[Record extracts Boundary: Start]

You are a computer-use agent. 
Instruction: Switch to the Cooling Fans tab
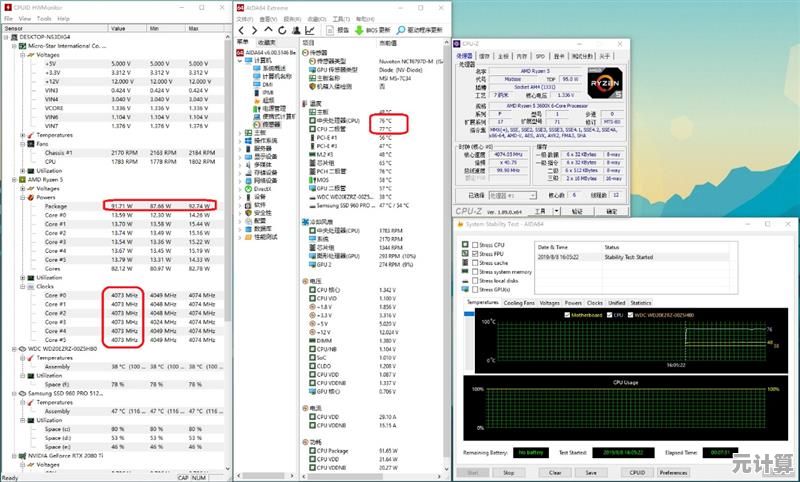(518, 302)
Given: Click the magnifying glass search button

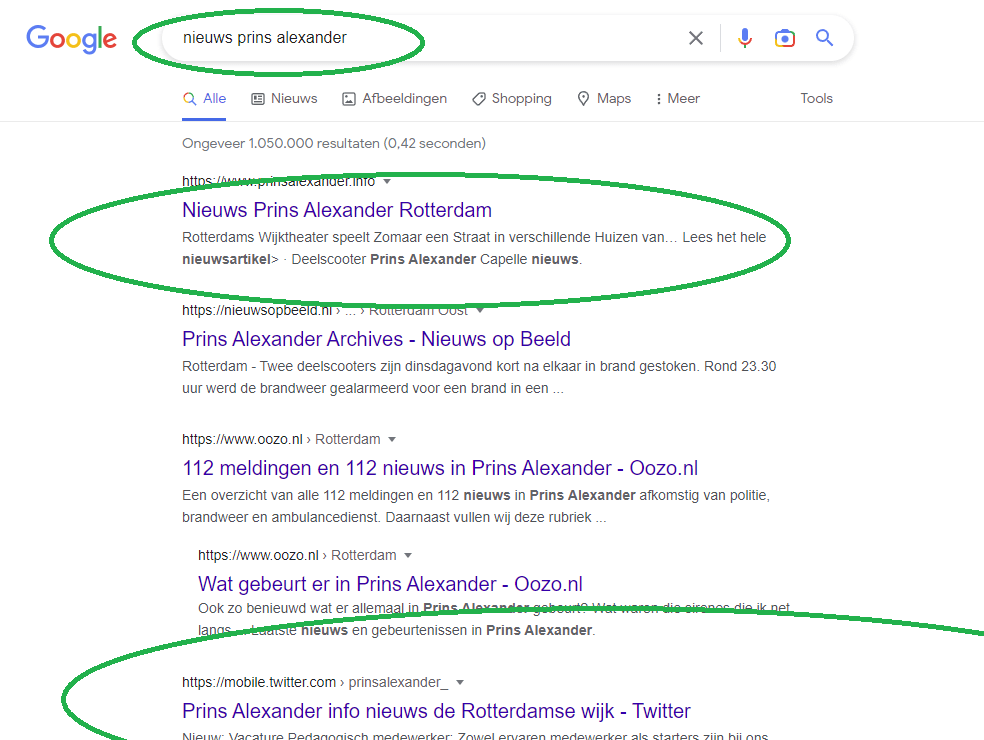Looking at the screenshot, I should click(x=824, y=38).
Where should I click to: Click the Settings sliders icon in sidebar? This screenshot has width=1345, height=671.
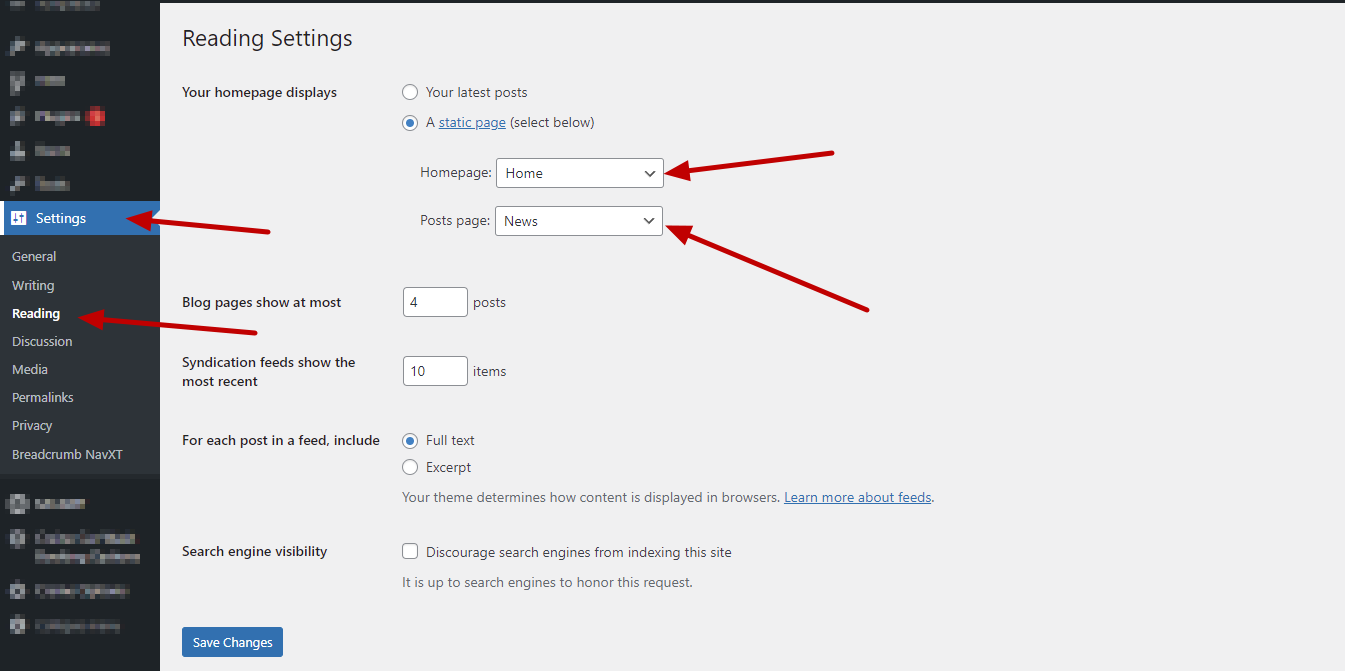click(x=19, y=218)
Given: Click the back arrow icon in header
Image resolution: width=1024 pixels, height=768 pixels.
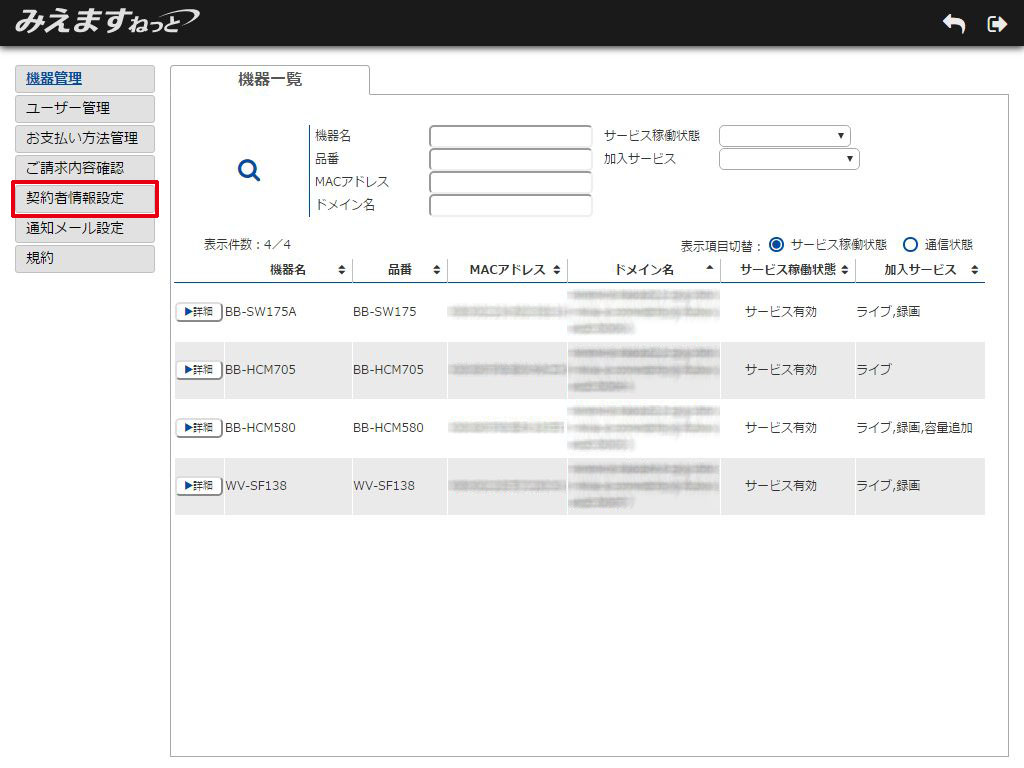Looking at the screenshot, I should [954, 24].
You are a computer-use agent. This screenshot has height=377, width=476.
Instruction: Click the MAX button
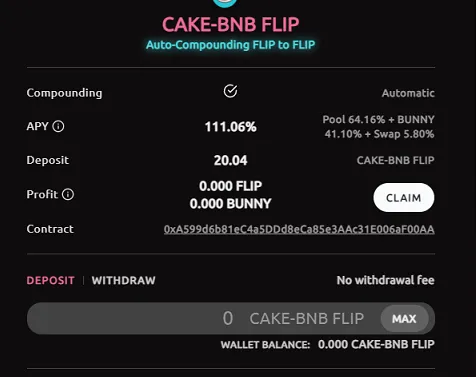coord(404,319)
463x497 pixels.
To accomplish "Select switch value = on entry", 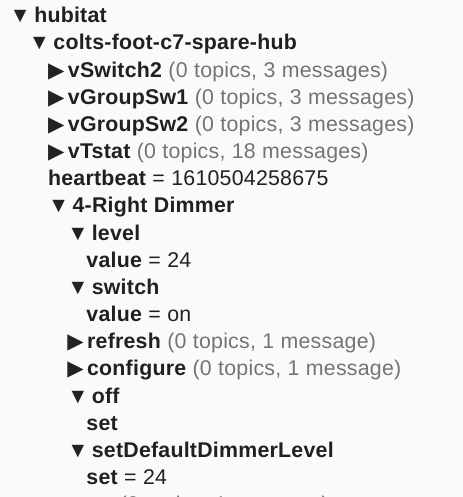I will click(139, 314).
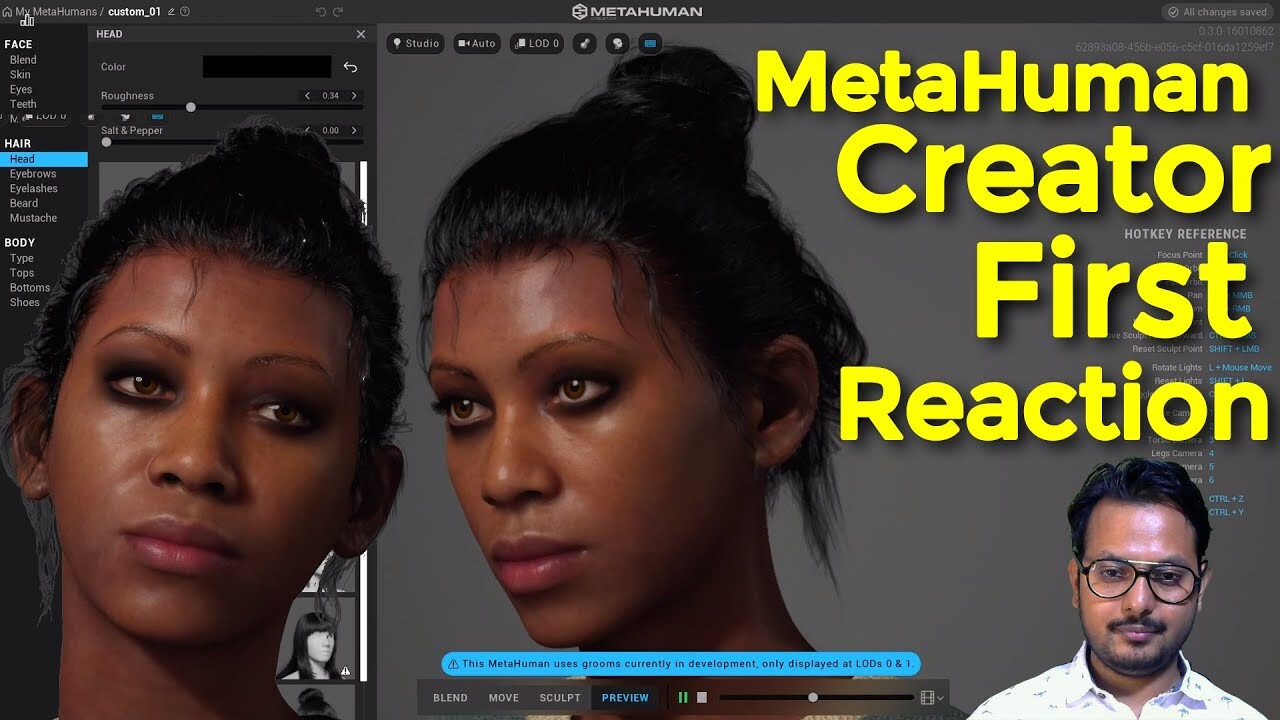Open the stats graph icon below the breadcrumb

pos(26,20)
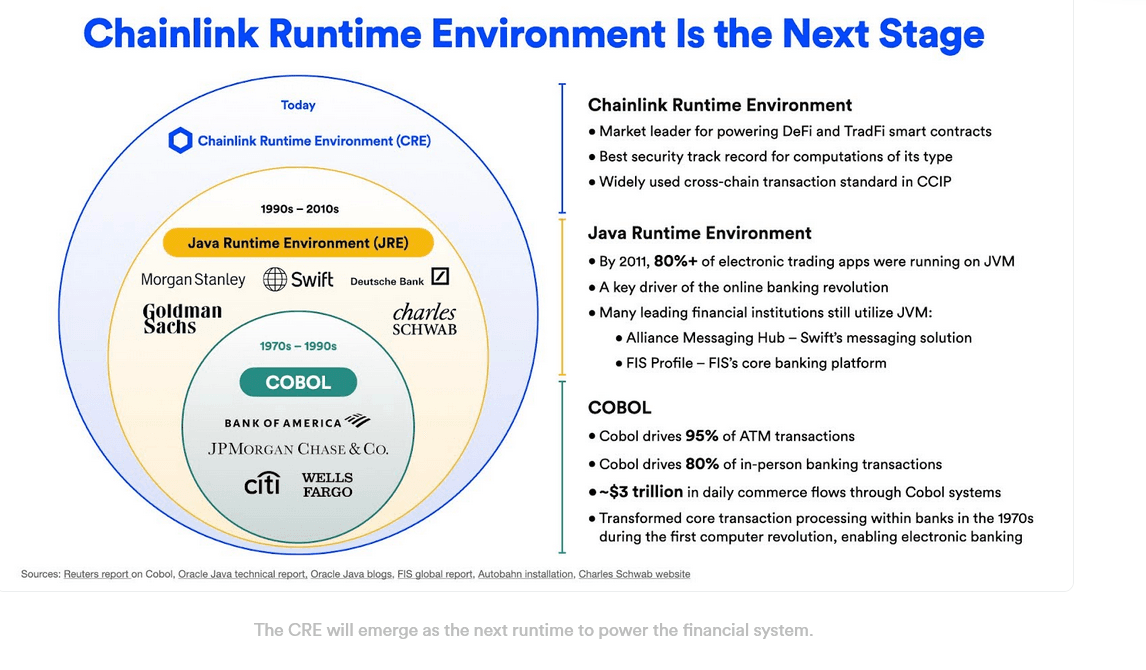Open the Oracle Java technical report link

coord(242,574)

[Record extracts Boundary: End]

About this exercise –
From the entries above, copy exactly the lines starting at the one with "Given: Click the magnifying" and stopping at the one with "463x497 pixels.", keeping both ends. Drop the pictures.

Task response –
Given: Click the magnifying glass search button

Looking at the screenshot, I should click(x=824, y=38).
Where should I click to: Click the Settings sliders icon in sidebar? This screenshot has width=1345, height=671.
click(x=19, y=218)
Given: Click the back arrow icon in header
Image resolution: width=1024 pixels, height=768 pixels.
Looking at the screenshot, I should [954, 24].
You are a computer-use agent. This screenshot has height=377, width=476.
Instruction: Click the MAX button
coord(404,319)
463x497 pixels.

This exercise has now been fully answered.